Antonio Veciana is an 88-year-old great-grandfather living out his retirement in Miami. Yet in his prime, he was at the heart of some of the most momentous events in modern US history. These included the CIA’s anti-Castro operations and anti-communist covert plans in Latin America, as well as inadvertently witnessing the meeting of a top CIA operative with Lee Harvey Oswald prior to the assassination of President John F Kennedy.
Veciana has co-written his memoir Trained to Kill with veteran Pulitzer-winning journalist Carlos Harrison. He went public with his astonishing claims at a conference held in 2014 to mark the 50th anniversary of the Warren Commission report. The commission had been set up by President Johnson, and arrived at the official conclusion that Oswald was the lone assassin in the murder of JFK.
Veciana started out as a bank accountant in Cuba and initially aligned himself with Castro’s guerrilla war, participating in the overthrow of despised dictator Batista – who was backed by the US. Batista presided over extensive corruption while keeping his own people in a state of abject poverty.

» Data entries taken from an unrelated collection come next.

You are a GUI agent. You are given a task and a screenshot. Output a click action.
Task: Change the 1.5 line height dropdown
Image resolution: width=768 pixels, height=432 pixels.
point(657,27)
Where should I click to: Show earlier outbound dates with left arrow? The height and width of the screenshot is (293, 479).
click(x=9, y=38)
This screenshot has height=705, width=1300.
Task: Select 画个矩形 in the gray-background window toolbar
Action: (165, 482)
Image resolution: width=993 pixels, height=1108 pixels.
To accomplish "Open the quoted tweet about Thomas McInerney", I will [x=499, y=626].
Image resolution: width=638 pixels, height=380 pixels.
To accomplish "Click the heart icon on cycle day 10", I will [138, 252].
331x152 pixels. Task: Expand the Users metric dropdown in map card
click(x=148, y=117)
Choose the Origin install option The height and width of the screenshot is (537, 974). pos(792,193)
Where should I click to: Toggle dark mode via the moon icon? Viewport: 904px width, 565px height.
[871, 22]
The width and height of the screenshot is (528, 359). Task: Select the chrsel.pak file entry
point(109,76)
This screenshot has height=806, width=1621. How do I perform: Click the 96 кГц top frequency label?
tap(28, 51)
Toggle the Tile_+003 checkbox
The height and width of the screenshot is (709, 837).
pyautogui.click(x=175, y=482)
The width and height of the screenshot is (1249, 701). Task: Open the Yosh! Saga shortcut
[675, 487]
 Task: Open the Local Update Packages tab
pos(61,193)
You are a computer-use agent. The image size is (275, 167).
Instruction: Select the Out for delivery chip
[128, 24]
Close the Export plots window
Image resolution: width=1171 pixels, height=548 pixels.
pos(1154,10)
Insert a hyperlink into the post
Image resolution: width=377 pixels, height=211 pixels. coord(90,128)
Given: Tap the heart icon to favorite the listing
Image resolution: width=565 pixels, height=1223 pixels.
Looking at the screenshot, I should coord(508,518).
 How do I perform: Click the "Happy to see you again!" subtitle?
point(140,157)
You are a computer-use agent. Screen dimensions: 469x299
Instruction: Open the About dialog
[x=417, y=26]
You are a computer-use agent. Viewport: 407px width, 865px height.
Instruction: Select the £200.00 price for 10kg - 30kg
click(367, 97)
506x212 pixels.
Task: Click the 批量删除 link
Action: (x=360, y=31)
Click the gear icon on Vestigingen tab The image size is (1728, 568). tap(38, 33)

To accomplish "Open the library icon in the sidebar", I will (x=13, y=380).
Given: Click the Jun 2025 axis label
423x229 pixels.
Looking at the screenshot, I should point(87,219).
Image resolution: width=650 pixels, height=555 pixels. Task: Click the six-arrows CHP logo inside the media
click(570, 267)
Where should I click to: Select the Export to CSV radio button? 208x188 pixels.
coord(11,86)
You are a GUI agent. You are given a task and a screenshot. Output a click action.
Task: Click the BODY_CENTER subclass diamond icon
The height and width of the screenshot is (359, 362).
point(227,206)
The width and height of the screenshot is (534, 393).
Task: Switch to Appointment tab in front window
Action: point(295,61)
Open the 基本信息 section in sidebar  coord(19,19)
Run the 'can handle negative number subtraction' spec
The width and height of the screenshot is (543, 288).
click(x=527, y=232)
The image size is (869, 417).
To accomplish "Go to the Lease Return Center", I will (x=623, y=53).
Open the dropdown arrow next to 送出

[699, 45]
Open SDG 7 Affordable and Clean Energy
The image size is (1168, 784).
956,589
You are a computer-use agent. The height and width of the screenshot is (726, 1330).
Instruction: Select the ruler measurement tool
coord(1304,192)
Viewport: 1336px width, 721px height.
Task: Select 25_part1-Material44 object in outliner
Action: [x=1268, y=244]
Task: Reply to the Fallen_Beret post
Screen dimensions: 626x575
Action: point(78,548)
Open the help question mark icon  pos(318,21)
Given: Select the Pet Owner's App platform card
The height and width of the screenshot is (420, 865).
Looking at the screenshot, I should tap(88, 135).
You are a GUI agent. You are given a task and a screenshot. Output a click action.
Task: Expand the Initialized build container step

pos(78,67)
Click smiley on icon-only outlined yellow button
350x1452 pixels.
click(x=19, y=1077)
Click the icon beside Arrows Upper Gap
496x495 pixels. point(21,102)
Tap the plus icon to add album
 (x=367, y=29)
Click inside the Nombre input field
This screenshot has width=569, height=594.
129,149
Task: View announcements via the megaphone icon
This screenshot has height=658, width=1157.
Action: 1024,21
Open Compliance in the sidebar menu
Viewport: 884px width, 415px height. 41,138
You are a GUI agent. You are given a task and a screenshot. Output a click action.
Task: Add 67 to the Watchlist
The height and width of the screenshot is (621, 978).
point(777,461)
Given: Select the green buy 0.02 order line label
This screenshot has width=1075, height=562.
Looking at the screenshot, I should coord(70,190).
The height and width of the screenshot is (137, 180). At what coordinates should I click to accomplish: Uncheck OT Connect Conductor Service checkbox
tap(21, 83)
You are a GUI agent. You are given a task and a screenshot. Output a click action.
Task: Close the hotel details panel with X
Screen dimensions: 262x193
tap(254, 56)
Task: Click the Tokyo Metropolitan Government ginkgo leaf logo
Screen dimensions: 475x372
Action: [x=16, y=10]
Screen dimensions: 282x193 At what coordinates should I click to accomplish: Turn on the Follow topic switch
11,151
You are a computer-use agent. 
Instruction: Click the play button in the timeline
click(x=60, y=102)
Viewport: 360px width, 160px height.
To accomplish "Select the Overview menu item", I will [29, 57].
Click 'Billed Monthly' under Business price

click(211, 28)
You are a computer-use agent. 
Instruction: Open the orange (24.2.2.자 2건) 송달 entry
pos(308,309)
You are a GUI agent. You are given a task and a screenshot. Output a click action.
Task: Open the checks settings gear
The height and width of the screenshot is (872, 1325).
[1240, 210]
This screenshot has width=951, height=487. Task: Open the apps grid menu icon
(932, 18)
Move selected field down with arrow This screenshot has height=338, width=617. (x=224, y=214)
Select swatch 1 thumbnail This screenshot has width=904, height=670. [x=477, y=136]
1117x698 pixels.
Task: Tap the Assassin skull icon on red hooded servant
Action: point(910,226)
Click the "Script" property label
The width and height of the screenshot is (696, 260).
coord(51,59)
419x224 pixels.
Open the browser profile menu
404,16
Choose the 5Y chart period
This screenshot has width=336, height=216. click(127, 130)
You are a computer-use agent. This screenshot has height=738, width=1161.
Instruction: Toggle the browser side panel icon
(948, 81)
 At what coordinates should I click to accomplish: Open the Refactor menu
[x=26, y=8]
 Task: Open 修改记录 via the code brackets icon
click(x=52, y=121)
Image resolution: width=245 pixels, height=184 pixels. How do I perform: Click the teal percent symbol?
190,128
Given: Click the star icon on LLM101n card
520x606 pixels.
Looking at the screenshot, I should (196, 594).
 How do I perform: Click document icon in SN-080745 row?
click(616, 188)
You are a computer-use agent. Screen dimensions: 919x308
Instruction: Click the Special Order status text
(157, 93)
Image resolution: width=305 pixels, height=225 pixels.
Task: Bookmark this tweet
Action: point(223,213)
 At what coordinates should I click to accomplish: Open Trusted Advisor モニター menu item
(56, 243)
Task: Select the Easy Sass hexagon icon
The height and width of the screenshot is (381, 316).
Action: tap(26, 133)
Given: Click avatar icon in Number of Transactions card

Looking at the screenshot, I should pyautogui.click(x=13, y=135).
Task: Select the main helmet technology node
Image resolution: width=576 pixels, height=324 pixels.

The direction of the Cuban revolution was not inevitably destined for socialism. However, when Washington refused to deal with Castro following his victory, he was forced to turn to the Soviet Union. Veciana would himself turn against Castro, and was recruited by the CIA in their covert action operations. This secret war, waged relentlessly against Cuba, consisted of economic and industrial sabotage, as well as acts of terrorism. Veciana concedes that he was an unlikely terrorist: a skinny, asthmatic, insecure youngster.
Once his prominence brought him to the attention of Cuban security services, Veciana had no option but to flee for Miami on a boat. With funding and support from the CIA, he founded Alpha 66, which became one of the most notorious Cuban exile groups. In 1963, Veciana and Alpha 66 would make headlines all over the world after holding a press conference claiming responsibility for an attack on a Russian vessel in Cuban waters.
According to Richard Helms, who would later become director of the CIA, the Kennedy brothers pushed hard for the overthrow of Castro. However, JFK had been ambivalent about the 1961 Bay of Pigs invasion, and withheld air cover – thereby guaranteeing its miserable failure with scores of fighters killed and over a thousand taken prisoner.
Yet David Talbot argues in The Devil’s Chessboard – a biography of legendary CIA spymaster Allen Dulles, which reads more like a Hollywood thriller – that the Bay of Pigs was deliberately designed to fail, in order to force JFK to acquiesce to it. This event, early in the Kennedy presidency, earned the undying animosity of diehard anti-Castro exiles such as Veciana, and their virulently anti-communist CIA handlers including future Watergate burglar Howard Hunt and David Sanchez Morales.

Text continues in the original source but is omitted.